First, we will need to write a simple cpptraj script to do this analysis.

  1. Use gedit to create a cpptraj script called rmsd.cpptraj.
trajin 02_Heat.nc
trajin 03_Prod.nc
reference 01_Min.ncrst
autoimage
rms reference mass out 02_03.rms time 2.0 :2

This is a brief summary of the cpptraj script:

Title Description
trajin 02_Heat.nc Load the trajectory 02_Heat.nc
reference 01_Min.ncrst Define the structure 01_Min.ncrst as the reference structure
center :1-3 mass origin Center the residues 1-3 by mass to the system origin
image origin center Image the atoms to the origin using the center of mass of the molecule
rms reference mass out 02_03.rms time 2.0 :2 Calculate the mass weighted RMSD using the reference and output to 02_03.rms

Run cpptraj

  1. To actually run cpptraj, we must run it again from the terminal in the directory where the parm7, nc, and reference ncrst file is located.
$AMBERHOME/bin/cpptraj -p parm7 -i rmsd.cpptraj &> cpptraj.log
  1. Now our RMSD data is stored in the file 02_03.rms. Dr. Lee will plot the RMSD with xmgrace and have you investigate the output for deeper analysis.

  2. It is now quite simple to plot the data saved in the output files. A simple plotting program called xmgrace to automatically generate plots for the following MD simulation properties throughout the simulation. We use this for our convenience and the plots are found below for:

MD simulation temperature MD simulation density MD simulation total, potential, and kinetic energies.

Analysis data files

In the Alanine dipeptide MD temperature, you will see the linear increase in temperature during heating (0-20 ns). This is followed by the relatively stable temperature fluctuations about 300 K during the production simulation.

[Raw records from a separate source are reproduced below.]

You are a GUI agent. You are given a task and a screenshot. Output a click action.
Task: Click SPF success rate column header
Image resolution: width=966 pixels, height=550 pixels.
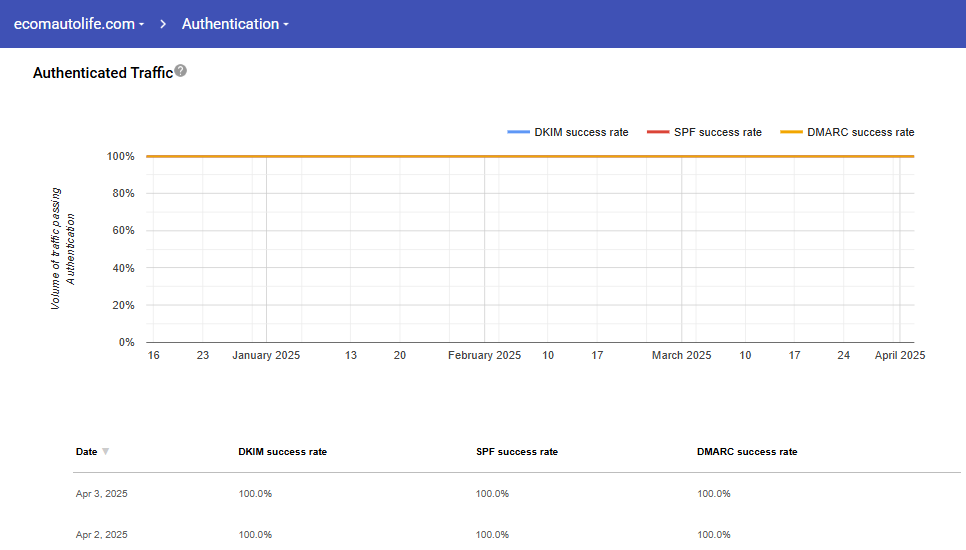click(516, 452)
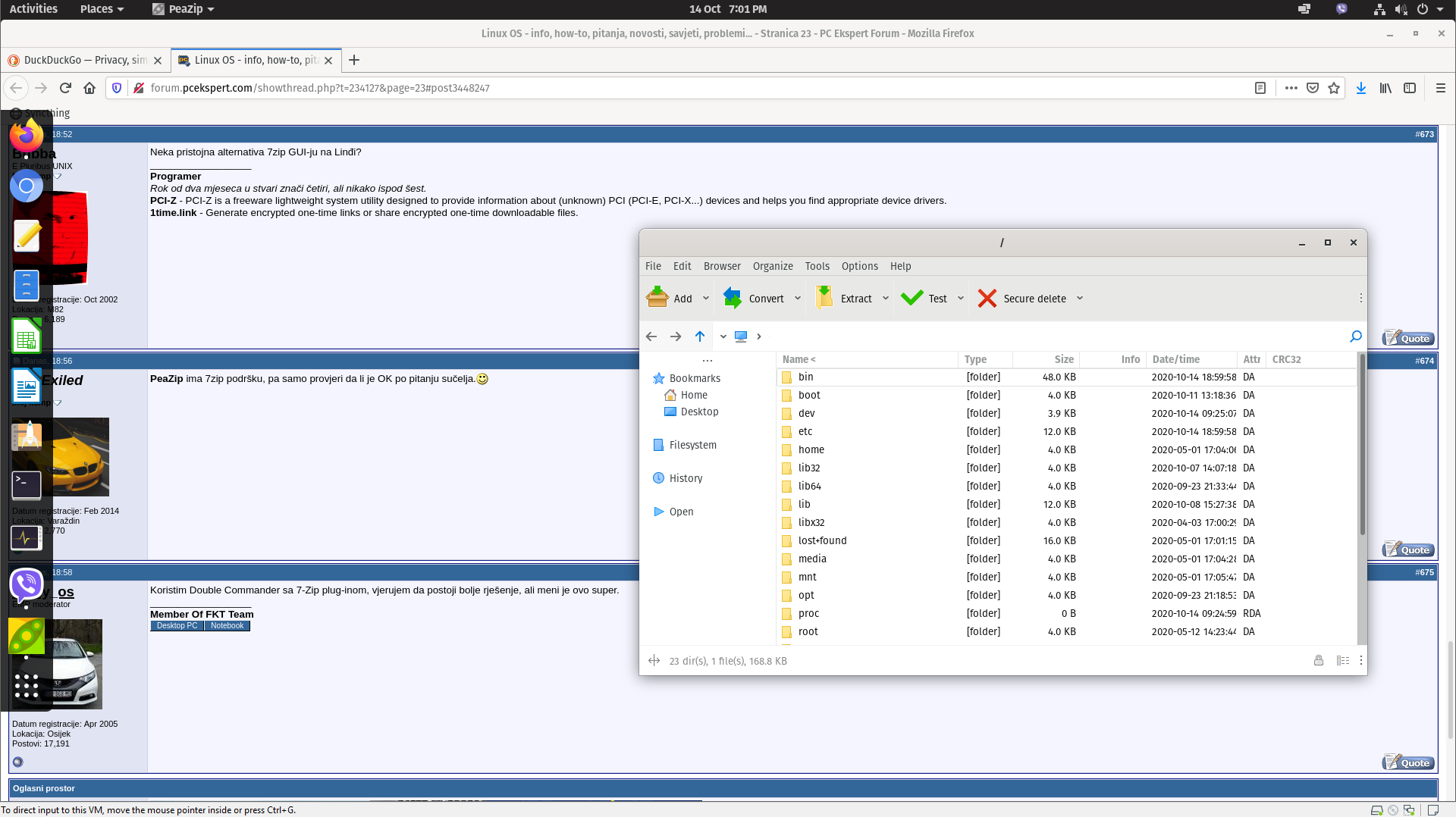Image resolution: width=1456 pixels, height=817 pixels.
Task: Click the red Secure delete icon
Action: pos(987,299)

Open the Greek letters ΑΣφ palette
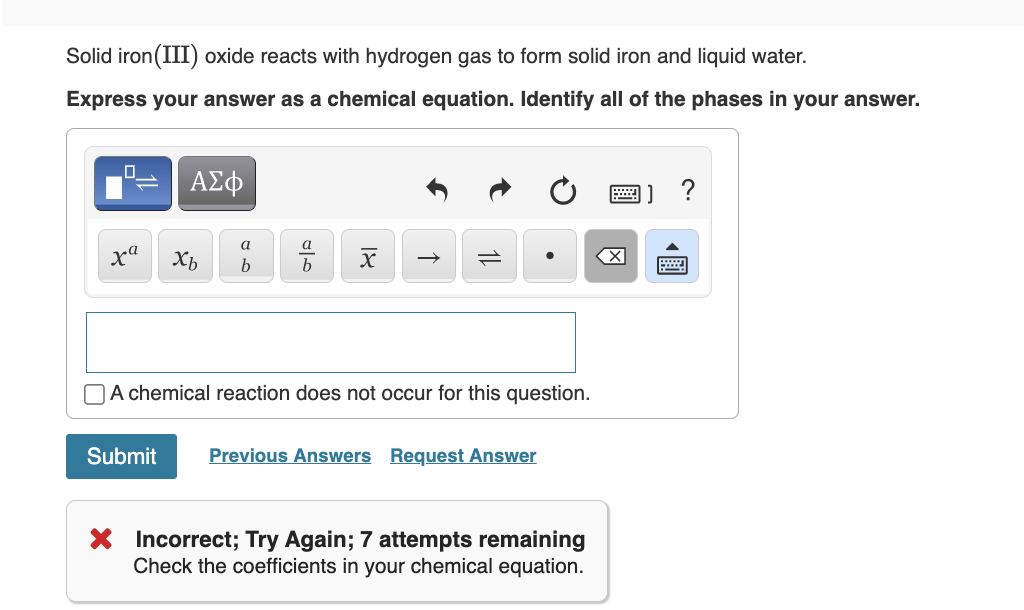(216, 183)
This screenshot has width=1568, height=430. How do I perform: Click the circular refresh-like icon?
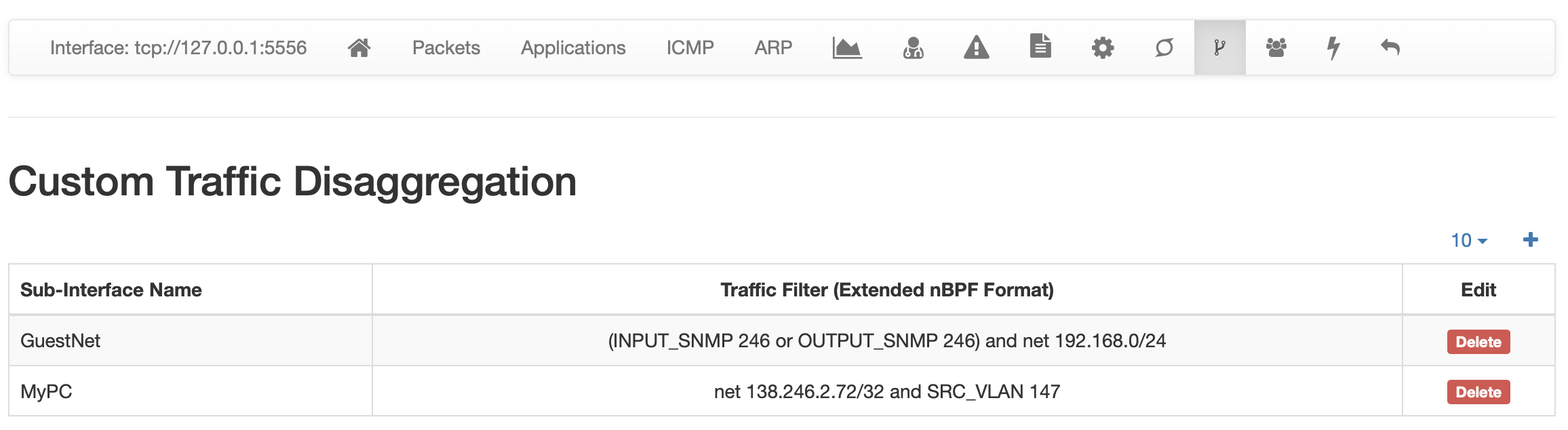pos(1164,47)
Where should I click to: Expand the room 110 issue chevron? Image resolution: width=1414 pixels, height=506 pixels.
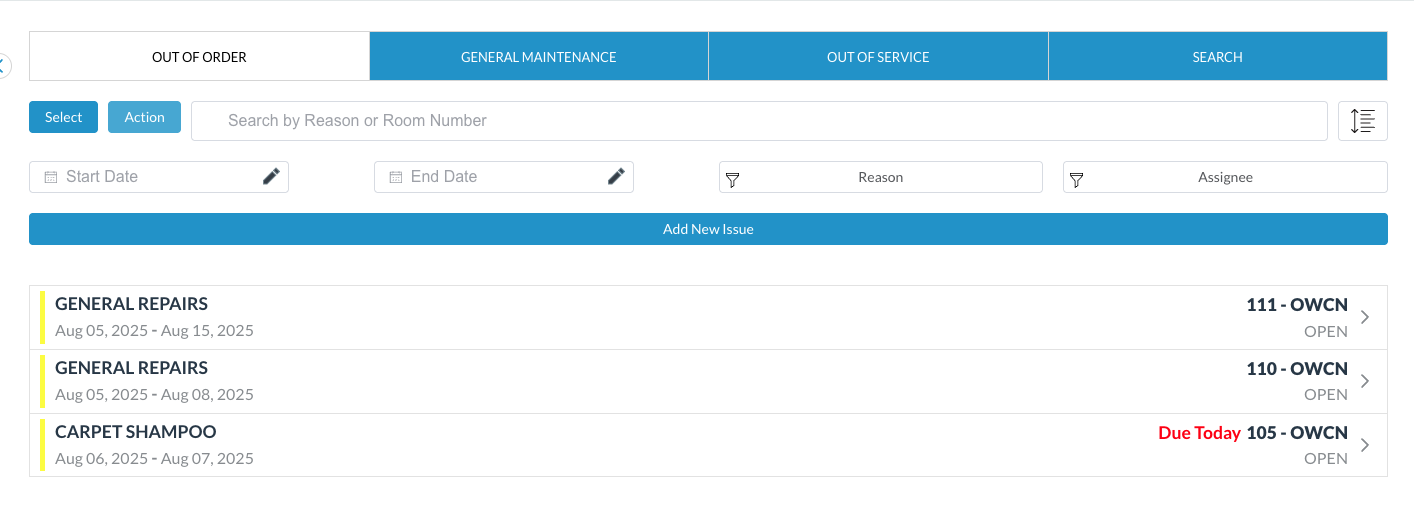coord(1365,381)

In the Alanine dipeptide MD density, during the 20-80ps, the density equilibrates to approximately 1 g/cm^3. This corresponds to a change in periodic box dimensions as the density of the system converges.

In the Alanine dipeptide MD total, potential, and kinetic energy, this plot shows the total system energy which can be decomposed to the total potential energy and the total kinetic energy.